At the end a character makes a radical change in life-style, which is not only out of character but totally unconvincing. Another goes completely wild during Beach Week, again out of character but understandable in the context.
I wish I had just read the excerpt and not spent the money on the book.
However, I have mixed feelings about this novel. While I thought the premise of the book was very interesting - specifically a book dealing with parents AND teenagers - almost equally in a specific situation. I also thought that the writing was incredibly slow paced - way toooooo slow for my taste.
I liked that the author actually took a specific timeframe and basically wrote about it from kind of both the parents and the teenagers points of view - at times even showing how silly and ridiculous both sides can be/are. I am use to reading books with a strong focus on the teens - to this was a nice change. I also loved the, at times, sarcastic tone the author uses - although it is well muffled in the storylined.
However, wow! this book is sloooow[...] I found myself skipping entire pages and still being quite able to pick up the flow of the storyline. Either this book needed alot more editing or the author needed to shorten some of the passages.
Unfortunately, the pacing of a story is crucial for me - and, because of this, I have rated this 3 stars.

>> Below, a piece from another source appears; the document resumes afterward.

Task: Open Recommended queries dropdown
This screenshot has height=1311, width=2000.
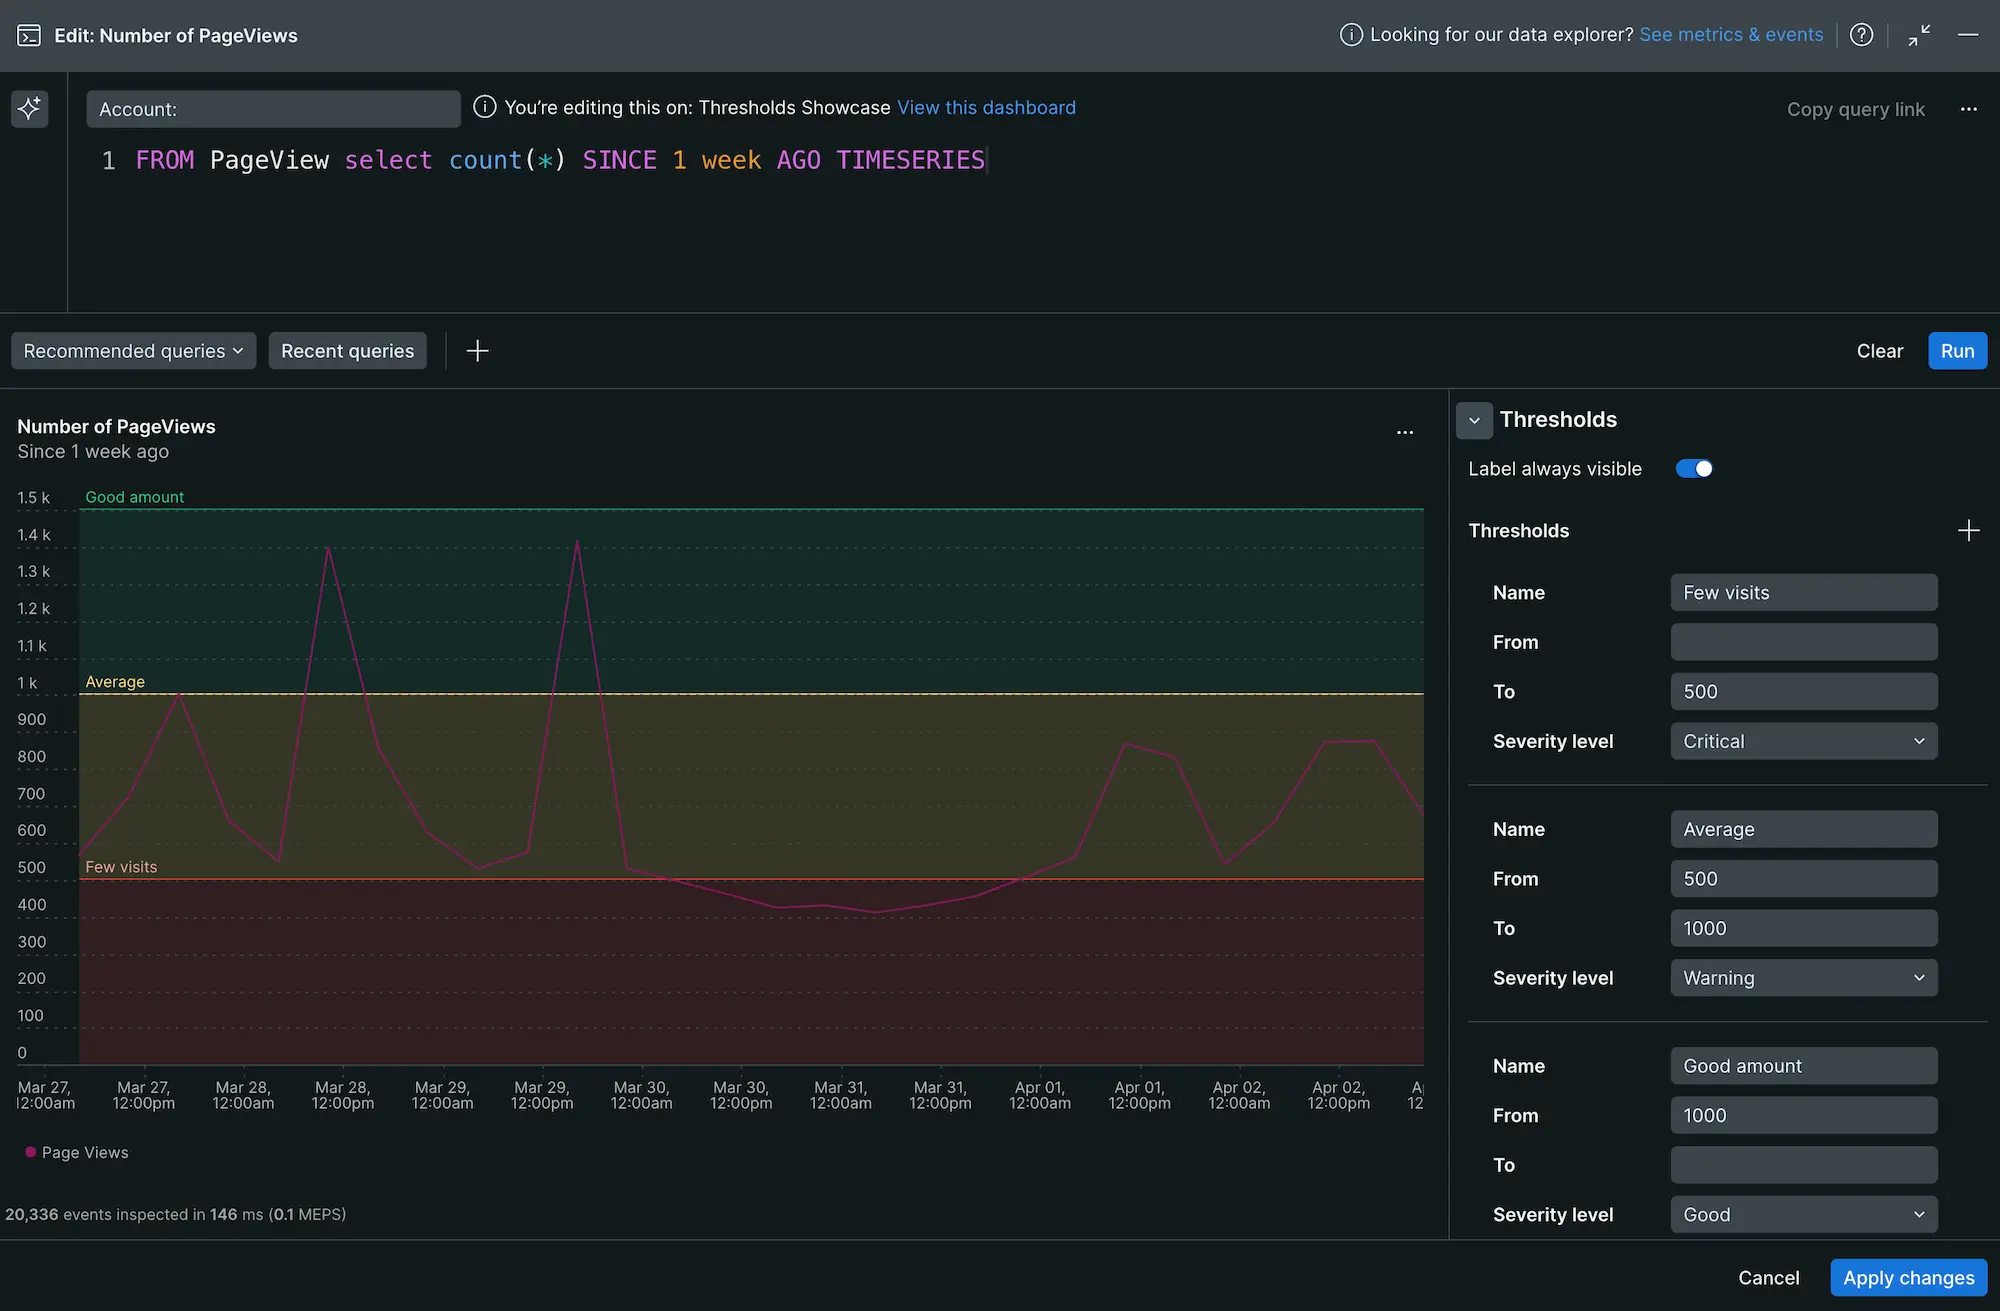Action: [133, 351]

I was hoping that everything would come together in the end, in an interesting, profound way that would make 300 pages of pointless rambling seem to make sense. But that never happened. The amount of ridiculous nonsense that happened in the last few chapters was just that- ridiculous nonsense. It felt like the author was trying to develop an "unbelievably crazy" situation to finally add some drama into the story, but she only managed to make it literally unbelievable. The conflicts within this story really aren't anything I could remotely identify with, nor did they seem to be severe enough for me to even care or feel sympathy.

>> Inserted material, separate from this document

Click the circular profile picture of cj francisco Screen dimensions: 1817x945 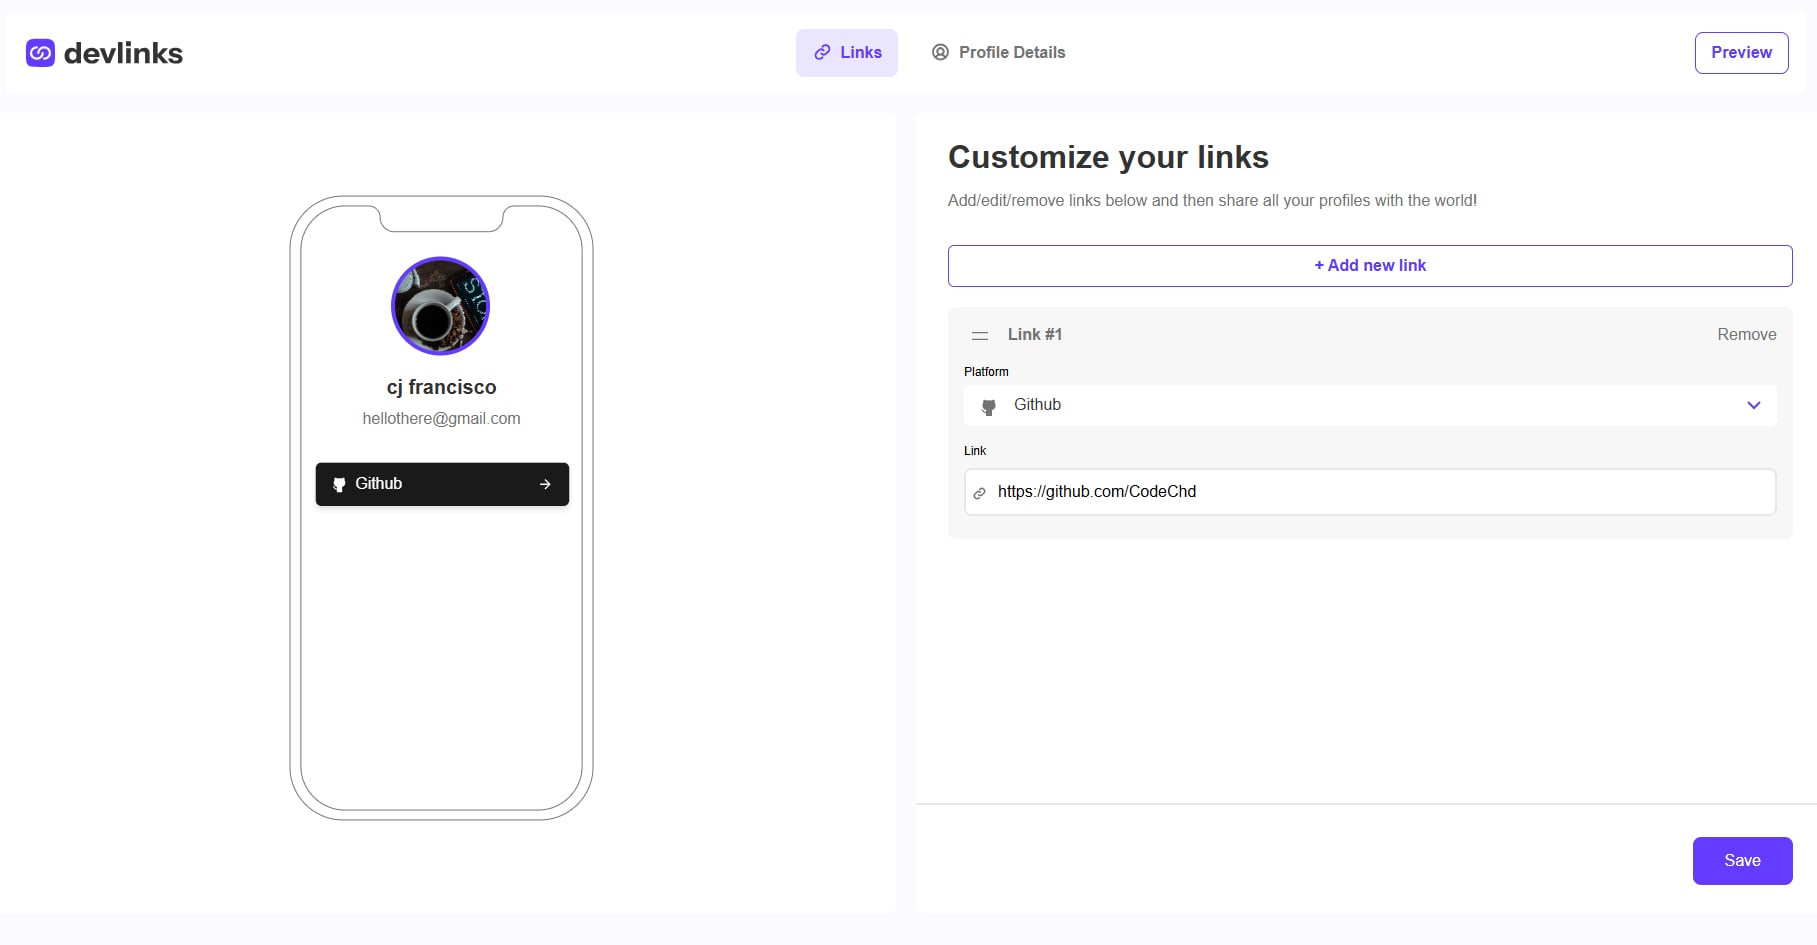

Also a pet peeve that lead to my disinterest in the book: the entire thing is in third person. I felt like an outsider was telling the story and I never really knew who this "outsider" was. Sometimes it doesn't bother me, but with this book it seemed very disconnected with the amount of internal thoughts going on within each character.
The bottom line is that this story is completely void of excitement. I was so bored reading this book. When the action finally did begin at the very end (and I use the term action loosely, because it was hardly that) I found myself rolling my eyes. I thought "of course, each of those predictable, boring dilemmas are going to happen to each character in the story, all within 2 pages in a 320 page book."